7. The adapter building element of claim 1, wherein a center of each coupling element of the first type arranged in the 1 BU grid is aligned with a center of each coupling element of the second type arranged in the 1 BU grid along a connection axis of the interference fit.

8. The adapter building element of claim 7, wherein the connection axis is perpendicular to the surface of the first side.

9. The adapter building element of claim 1, wherein the fractional BU grid is a ½ BU grid.

10. The adapter building element of claim 1, further comprising a wall extending orthogonally from the first side, the wall having one or more cutouts, each cutout defining an opening in the wall, where the wall opening is sized and configured to receive a coupling element of the first type arranged in the 1 BU grid.

11. The adapter building element of claim 1, wherein the second side is opposite the first side.

12. A toy construction system comprising:

a plurality of building elements, the plurality of building elements comprising:

a plurality of standard building elements, each standard building element including one or more coupling elements of a first type and coupling elements of a second type, wherein the coupling elements of the first type are arranged in a 1 building unit (BU) grid and the coupling elements of the second type are arranged in a 1 BU grid; and

at least one adapter building element comprising:

a first side including a plurality of coupling elements of a first type, at least two of the coupling elements of the first type arranged in the 1 BU grid on the first side and at least one of the coupling elements of the first type arranged in a fractional BU grid on the first side; and

a second side opposite the first side, the second side including a plurality of coupling elements of a second type, at least two of the coupling elements of the second type arranged in the 1 BU grid on the second side and at least one of the coupling elements of the second type arranged in a fractional BU grid on the second side;

wherein the second type of coupling element is configured to form an interference fit with the first type of coupling element.

13. The toy construction system of claim 12, wherein the first type of coupling elements are male coupling elements and the second type of coupling elements are female coupling elements.

14. The toy construction system of claim 12, wherein the first type of coupling elements are cylindrical studs and the second type of coupling elements are recesses defined by one or more grid elements extending from a side of the building element.

15. The toy construction system of claim 14, wherein the one or more grid elements include one or more rib elements, posts, and walls.

16. The toy construction system of claim 12, wherein a center of each coupling element of the first type arranged in the 1 BU grid is aligned with a center of each coupling element of the second type arranged in the 1 BU grid along a connection axis of the interference fit.

17. The toy construction system of claim 12, wherein the fractional BU grid is a ½ BU grid.

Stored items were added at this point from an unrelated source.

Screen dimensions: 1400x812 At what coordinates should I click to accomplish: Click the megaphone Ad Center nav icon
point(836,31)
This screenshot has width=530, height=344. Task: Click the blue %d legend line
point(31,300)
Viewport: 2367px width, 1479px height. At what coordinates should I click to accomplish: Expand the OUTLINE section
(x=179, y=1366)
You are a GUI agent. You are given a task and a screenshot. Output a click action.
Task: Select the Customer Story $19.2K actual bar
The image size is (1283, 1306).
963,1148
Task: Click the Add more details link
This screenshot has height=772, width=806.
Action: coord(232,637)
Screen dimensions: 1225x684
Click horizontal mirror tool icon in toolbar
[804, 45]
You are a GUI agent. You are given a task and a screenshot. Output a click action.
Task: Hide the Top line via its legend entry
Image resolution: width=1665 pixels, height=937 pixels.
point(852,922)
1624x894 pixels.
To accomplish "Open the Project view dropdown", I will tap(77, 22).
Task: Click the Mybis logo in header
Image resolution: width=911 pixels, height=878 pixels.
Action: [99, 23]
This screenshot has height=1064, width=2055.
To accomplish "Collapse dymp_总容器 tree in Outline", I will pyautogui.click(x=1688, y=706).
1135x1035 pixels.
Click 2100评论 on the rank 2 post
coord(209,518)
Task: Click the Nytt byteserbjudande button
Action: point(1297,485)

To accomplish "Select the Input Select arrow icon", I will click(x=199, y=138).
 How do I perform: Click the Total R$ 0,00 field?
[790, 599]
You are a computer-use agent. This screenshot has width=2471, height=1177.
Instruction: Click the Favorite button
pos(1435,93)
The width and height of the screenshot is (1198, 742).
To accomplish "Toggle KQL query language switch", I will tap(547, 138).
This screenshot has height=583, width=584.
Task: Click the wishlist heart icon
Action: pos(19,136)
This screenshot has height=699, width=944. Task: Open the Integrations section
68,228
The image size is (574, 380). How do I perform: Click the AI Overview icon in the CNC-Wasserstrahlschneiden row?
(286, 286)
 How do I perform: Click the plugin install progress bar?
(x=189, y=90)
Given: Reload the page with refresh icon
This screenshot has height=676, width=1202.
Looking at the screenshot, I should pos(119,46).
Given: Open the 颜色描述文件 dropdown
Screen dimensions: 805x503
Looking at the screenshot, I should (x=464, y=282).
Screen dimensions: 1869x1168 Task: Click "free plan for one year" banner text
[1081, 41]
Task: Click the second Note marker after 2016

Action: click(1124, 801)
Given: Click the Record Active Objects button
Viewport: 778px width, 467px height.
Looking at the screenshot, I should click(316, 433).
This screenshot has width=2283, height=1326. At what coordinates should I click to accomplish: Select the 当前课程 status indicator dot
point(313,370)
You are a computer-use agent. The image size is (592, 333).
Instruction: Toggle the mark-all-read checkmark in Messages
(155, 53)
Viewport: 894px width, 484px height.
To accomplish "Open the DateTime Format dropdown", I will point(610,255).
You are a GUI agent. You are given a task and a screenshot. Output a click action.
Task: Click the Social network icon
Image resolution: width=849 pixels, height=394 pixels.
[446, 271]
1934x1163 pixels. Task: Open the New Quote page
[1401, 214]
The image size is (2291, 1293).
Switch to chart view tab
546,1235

18. The toy construction system of claim 12, wherein a construction set is formed by attaching a first standard building element to the first side of the adapter building element and a second standard building element to the second side of the adapter building element.

19. The toy construction system of claim 18, wherein:

coupling elements of the first type on the second standard building element engage at least one of the coupling elements of the second type arranged in the fractional BU grid on the second side of the adapter building element; and

coupling elements of the second type on the first standard building element engage at least one of the coupling elements of the first type arranged in the 1 BU grid on the first side of the adapter building element.

20. The toy construction system of claim 19, wherein when the construction set is formed, the coupling elements of the second type on the first standard building element are offset by the fractional amount of the fractional BU grid from the coupling elements of the first type on the second standard building element.